Stephen Smith: Tell me your name and your title and what you do for living?

William Hammond: William Hammond, historian, United States Army Center of Military History. I write books about the history of the Army.

Kate Ellis: Can you tell us about the 24th Infantry and the controversy that surrounds it, give us more details about its reputation?

Hammond: Within the Army, they had the reputation of being a bug-out unit. When the going gets rough - so opinion was - the 24th got going in the opposite direction. Well, this inevitably appeared in the histories, particularly in one history by Roy Appleman. Appleman was not a man of any kind of racial prejudice that we're aware of. He was simply angry; he was a veteran of that war and he was angry that things had gotten to that point. And his anger got into the pages of his book.

Ellis: Was he angry because he was on a hill when people who were fighting alongside, abandoned him?

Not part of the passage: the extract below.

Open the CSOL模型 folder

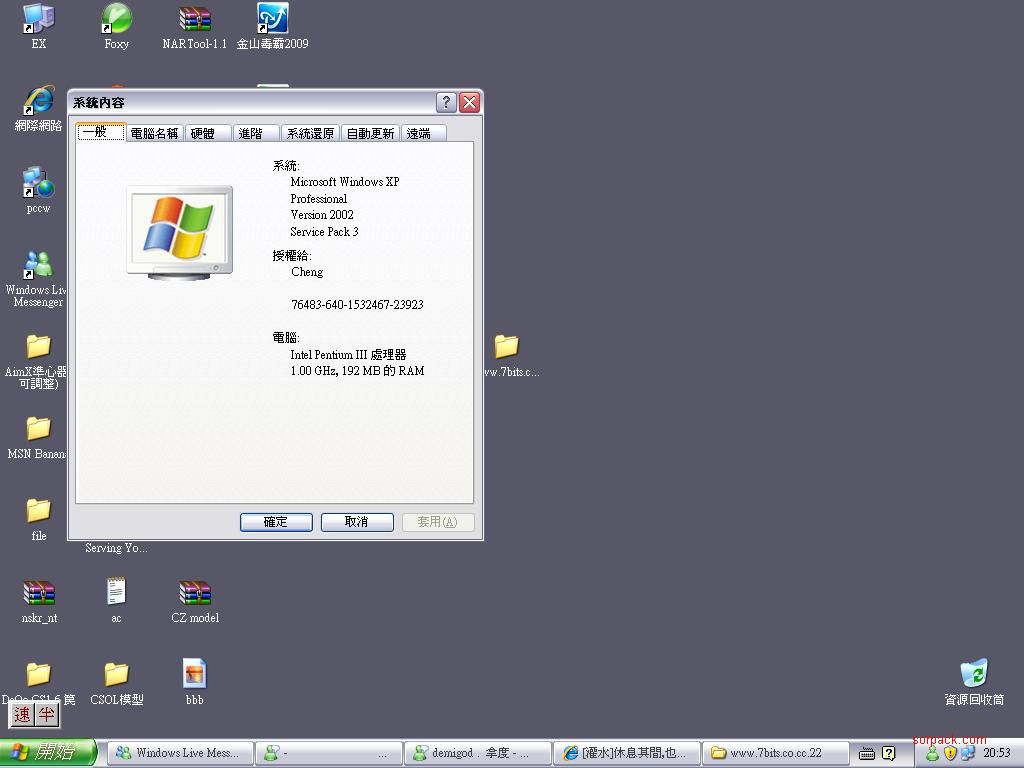pyautogui.click(x=116, y=675)
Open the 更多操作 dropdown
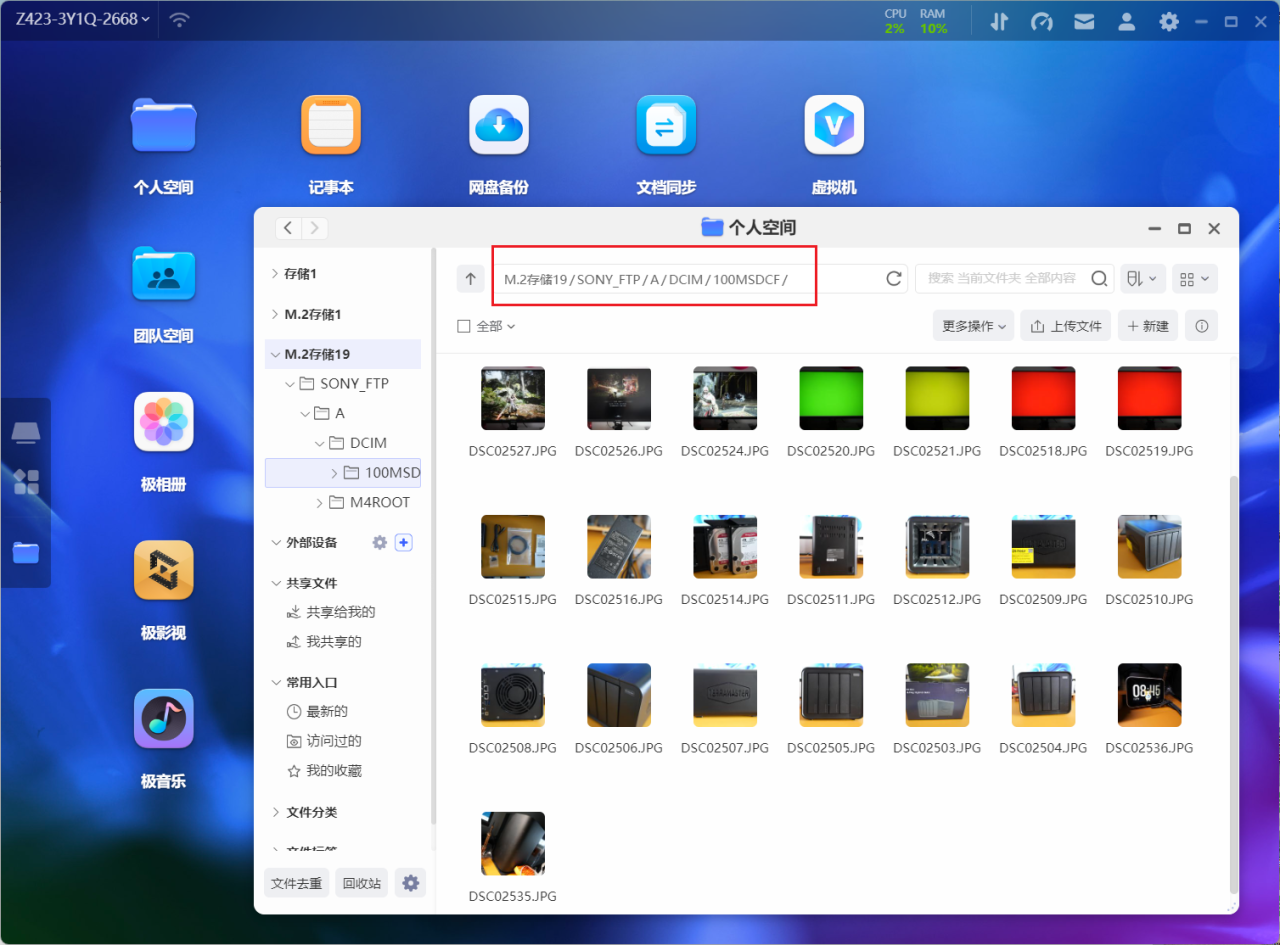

Hammond: He was just angry at what he had heard and what he had read and so on. There was a lot of documentary evidence and so on, but much went onto paper at the hands of people who didn't have high expectations for blacks. So they would see something happen and they would just assume it was the blackness of this person that was at fault - and that black people were incapable of doing anything really important that required real thought. Well, we had to go back and deal with this.

We found that Appleman was pretty much correct in terms of the facts as far as he went. But he never went under them. And we also felt the tone of his writing left something to be desired when he dealt with the 24th, that his writing should have been far more dispassionate than it was. We write for all American people, not just for a few. We don't write bestsellers. What we write will be in print or available 2 and 300 years from now. And soldiers will read it just as they study the Mexican War and Civil War right now to find out how to fight in Iraq and those places. War doesn't change that much.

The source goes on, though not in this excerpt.